> About this exercise:
Among the entries, find each line that includes the string "screenshot" and list it.

> Given information:
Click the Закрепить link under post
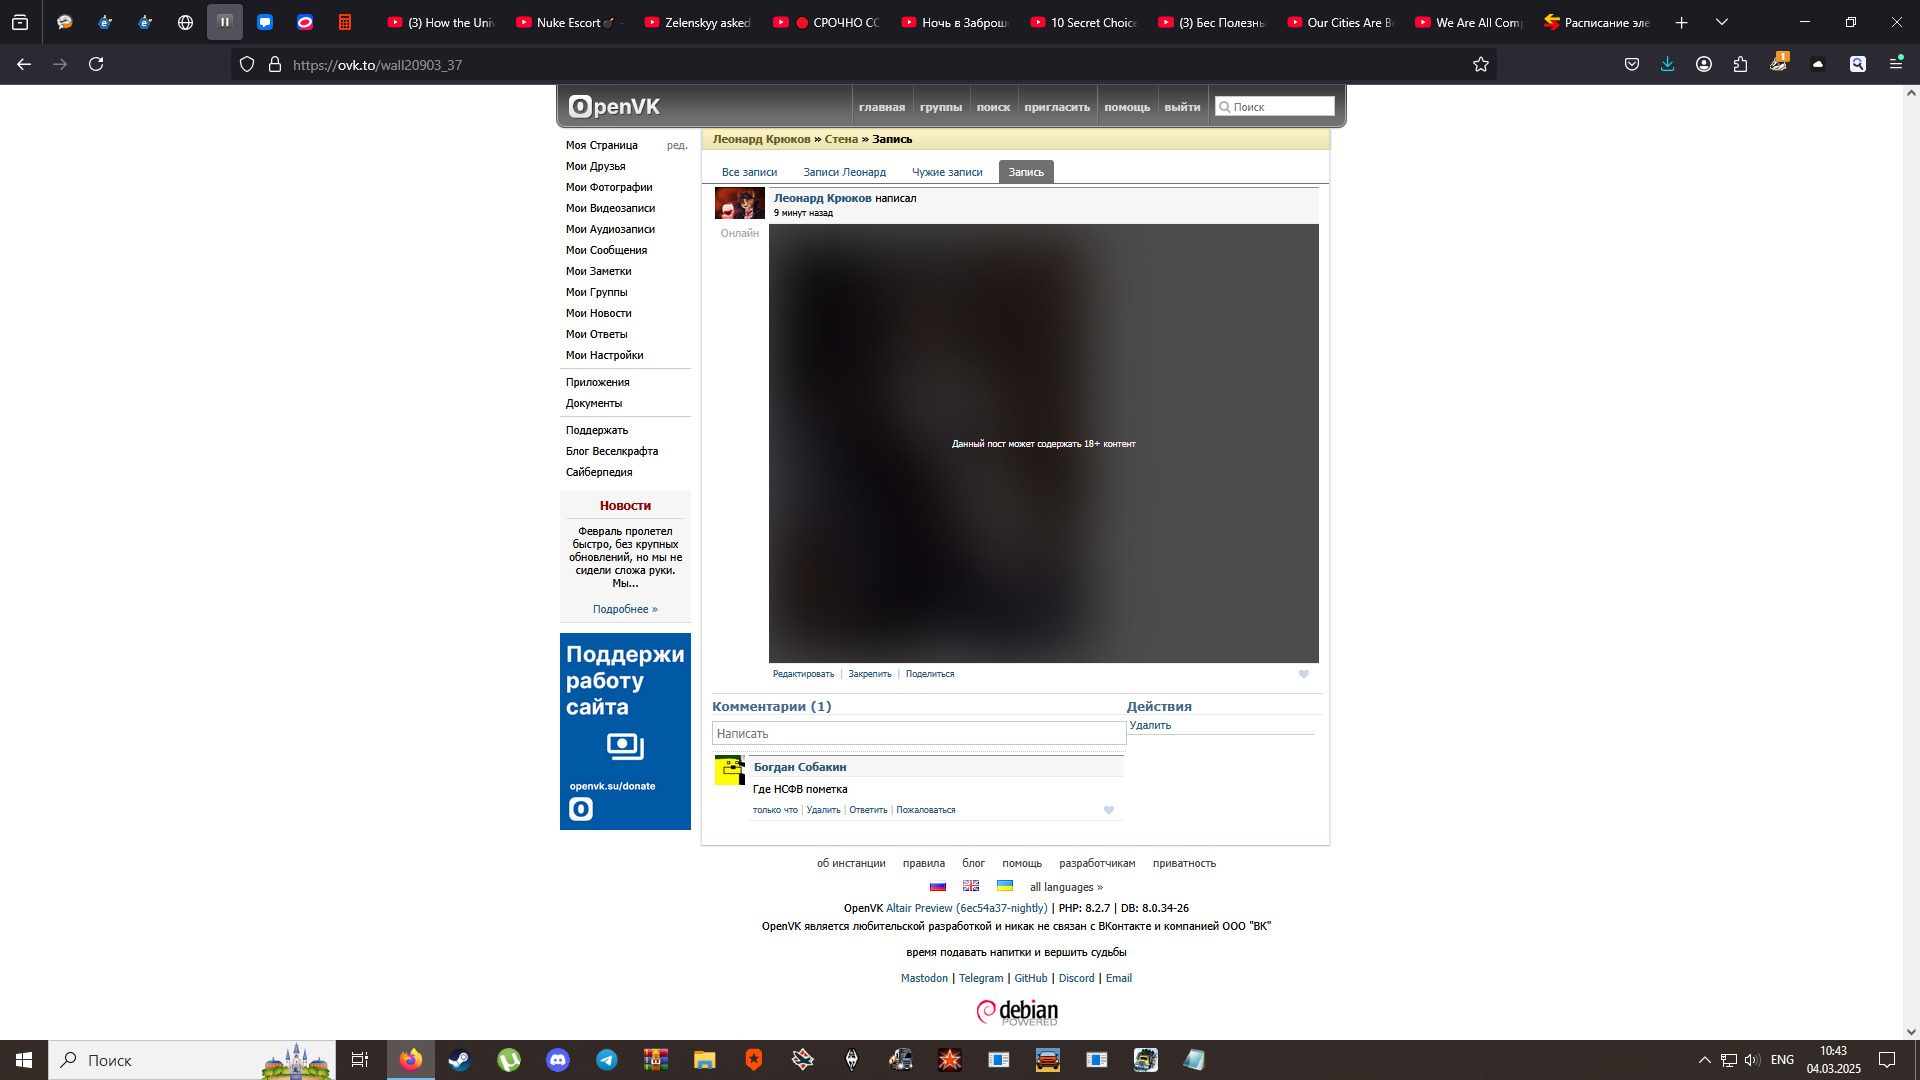 tap(869, 674)
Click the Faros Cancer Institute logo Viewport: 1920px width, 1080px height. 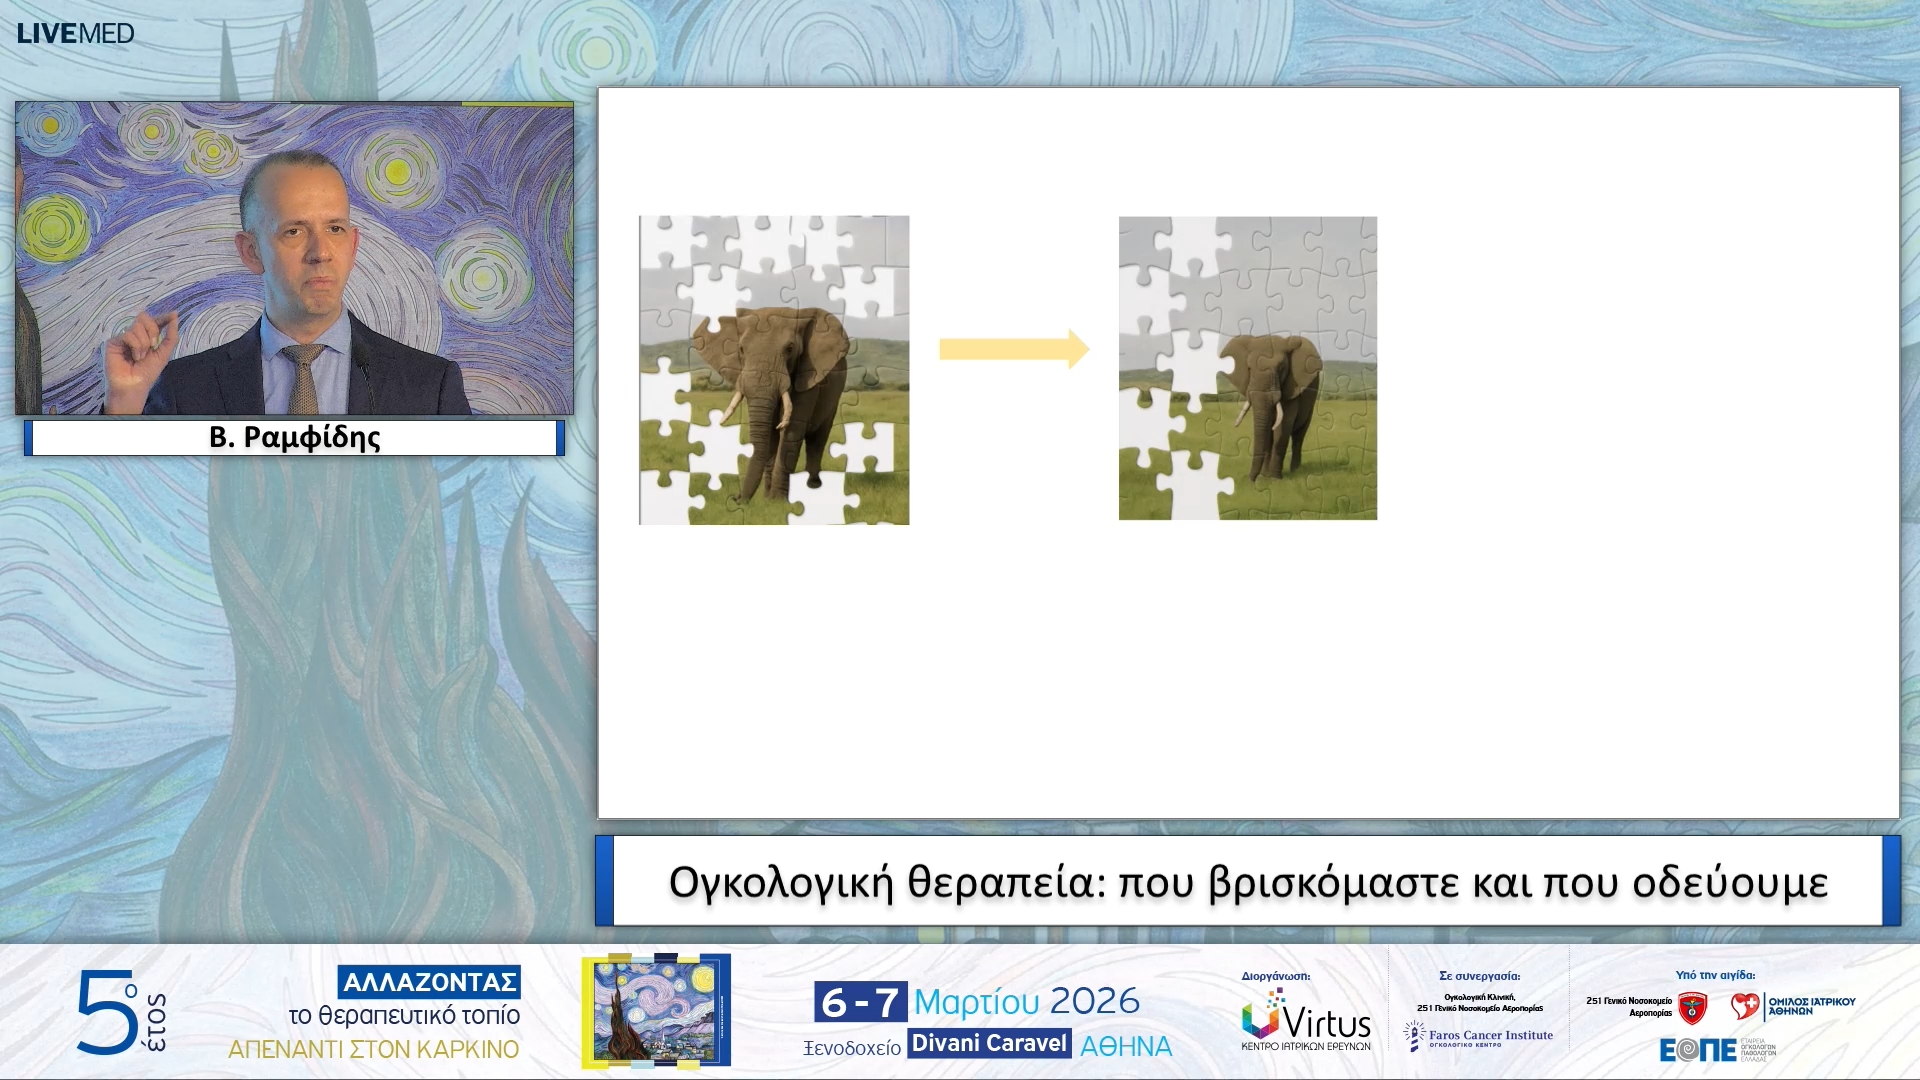tap(1478, 1036)
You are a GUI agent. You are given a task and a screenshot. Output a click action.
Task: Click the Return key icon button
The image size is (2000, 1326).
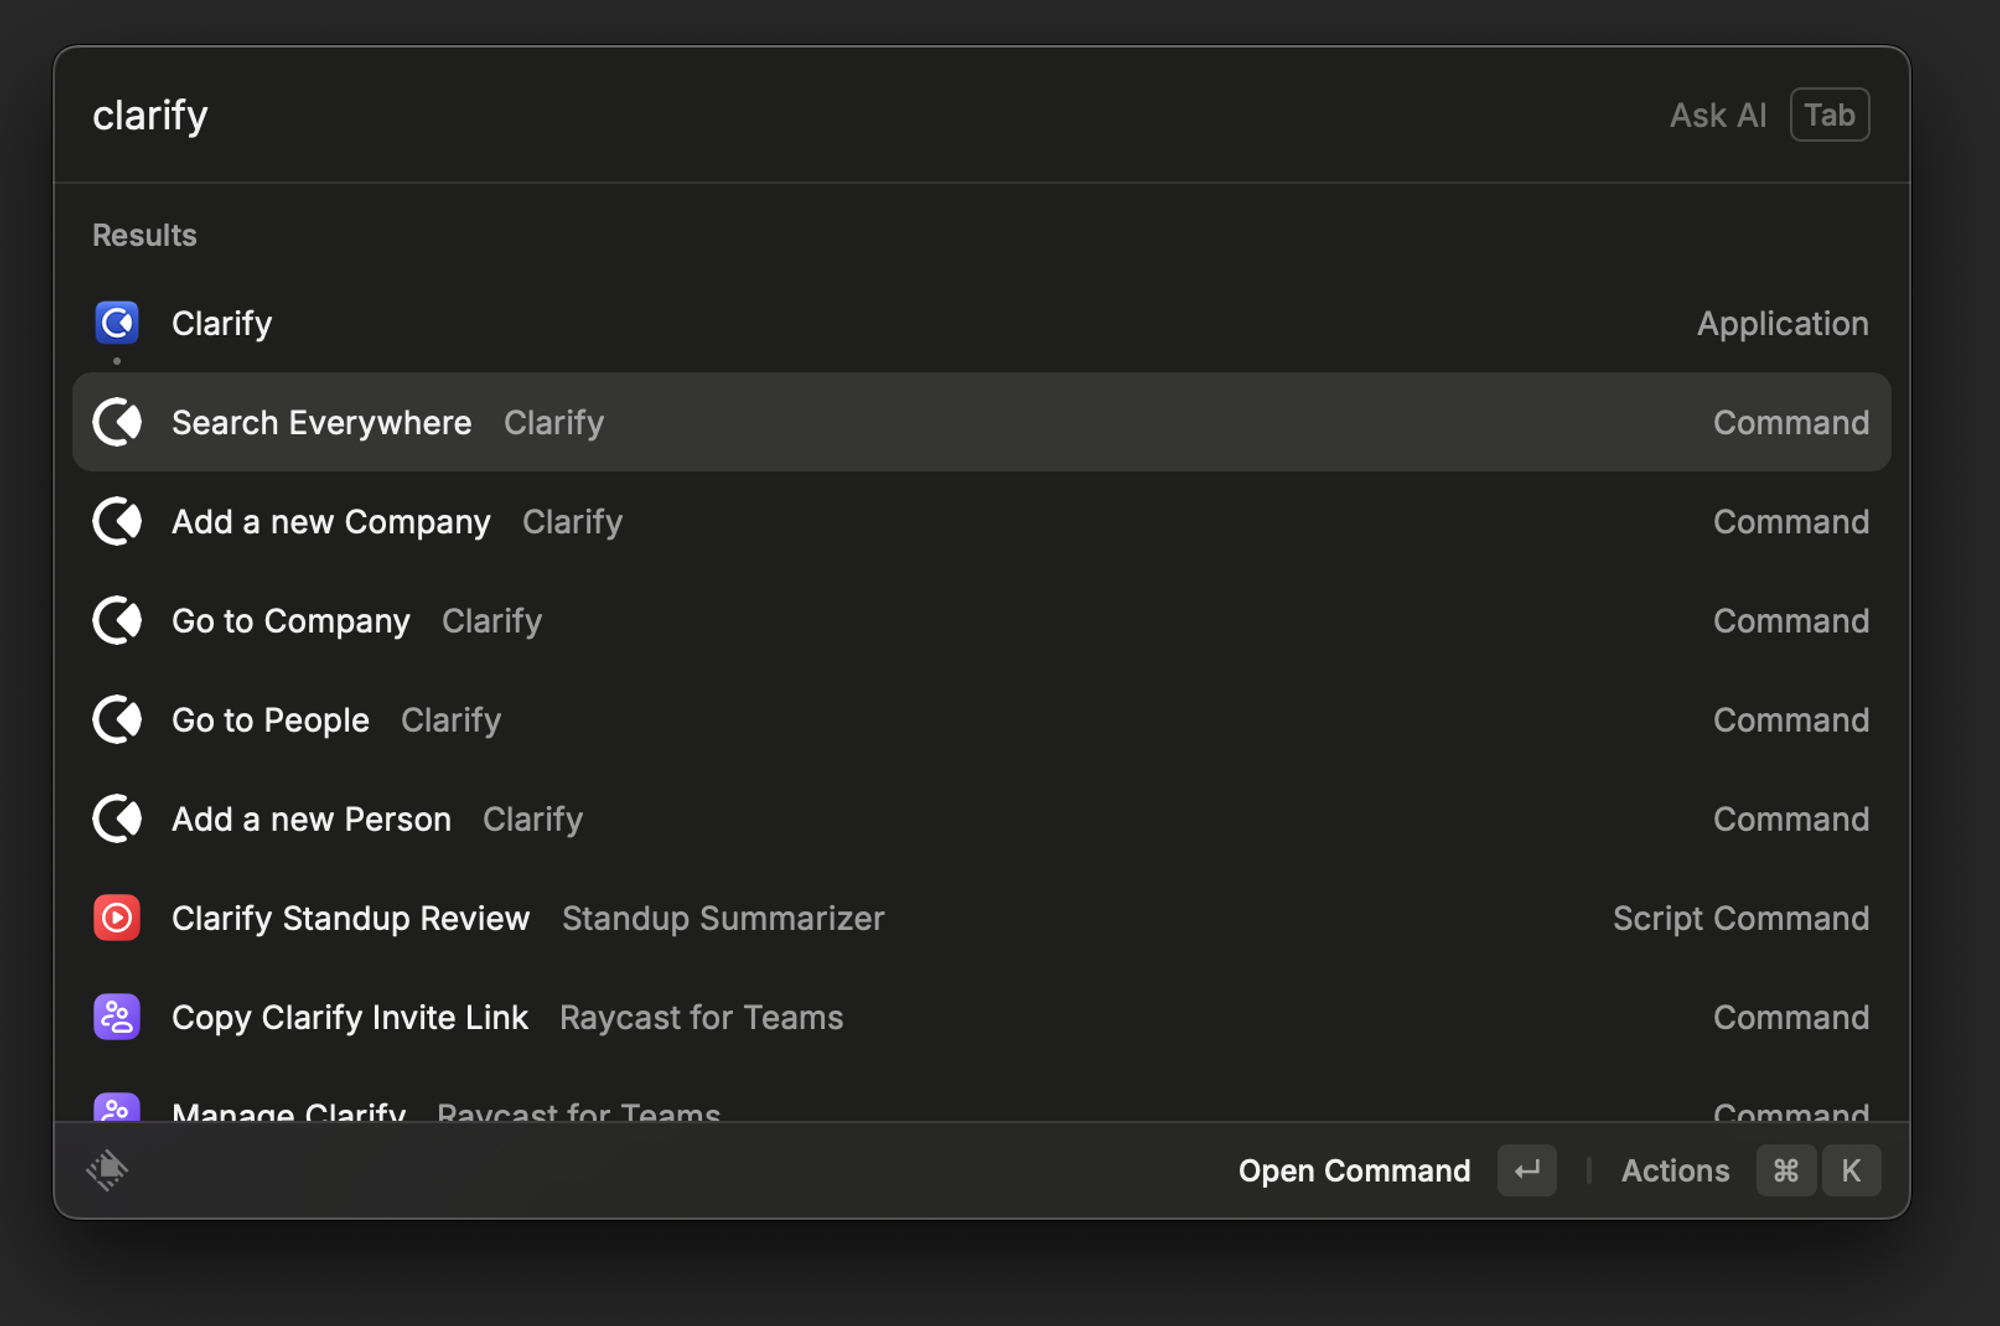pyautogui.click(x=1526, y=1170)
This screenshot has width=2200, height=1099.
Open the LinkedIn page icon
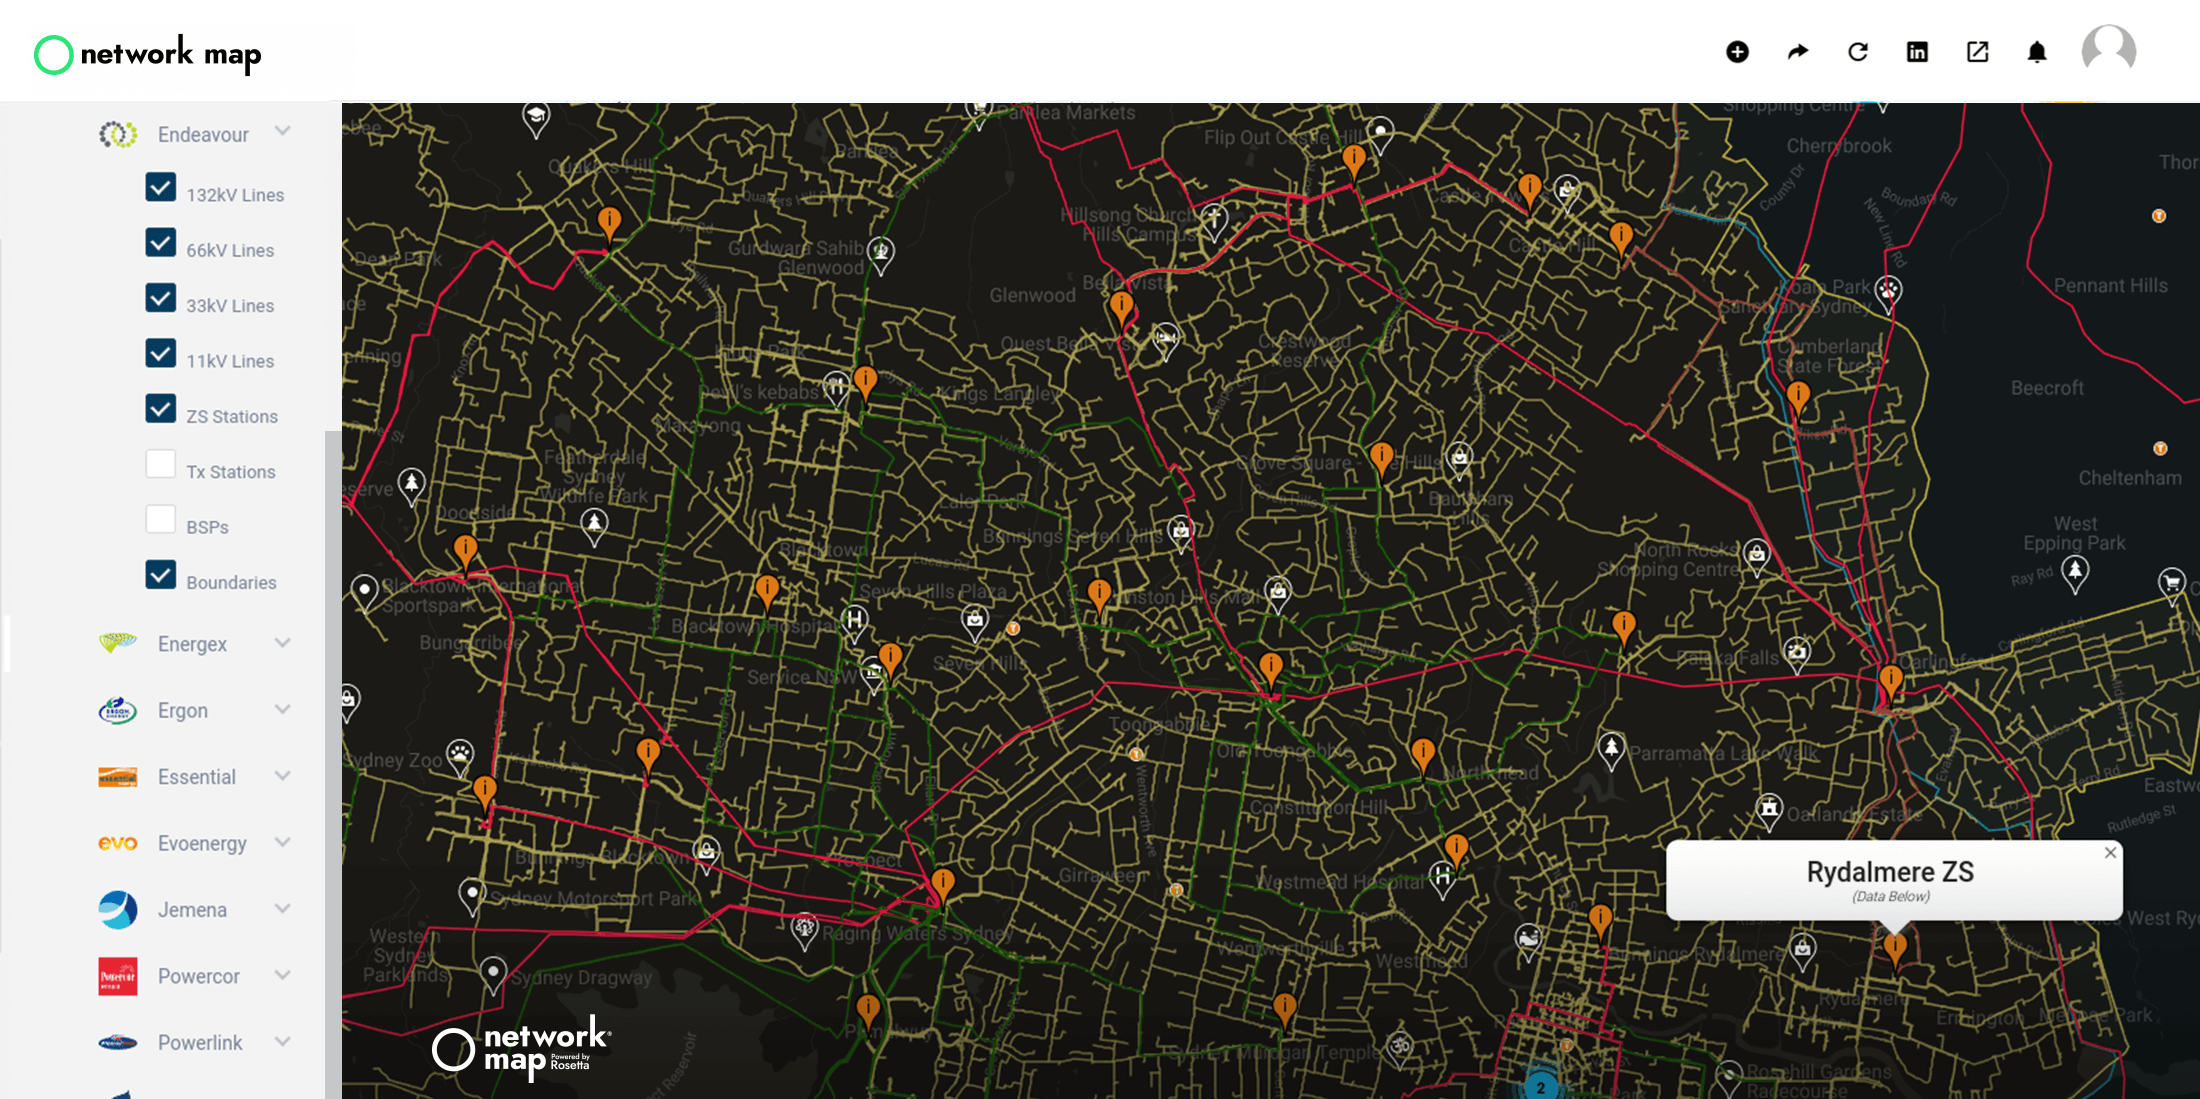pos(1917,51)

> Response to this task:
You are a GUI agent. You are given a task and a screenshot. Output a click action.
This screenshot has width=2200, height=1099.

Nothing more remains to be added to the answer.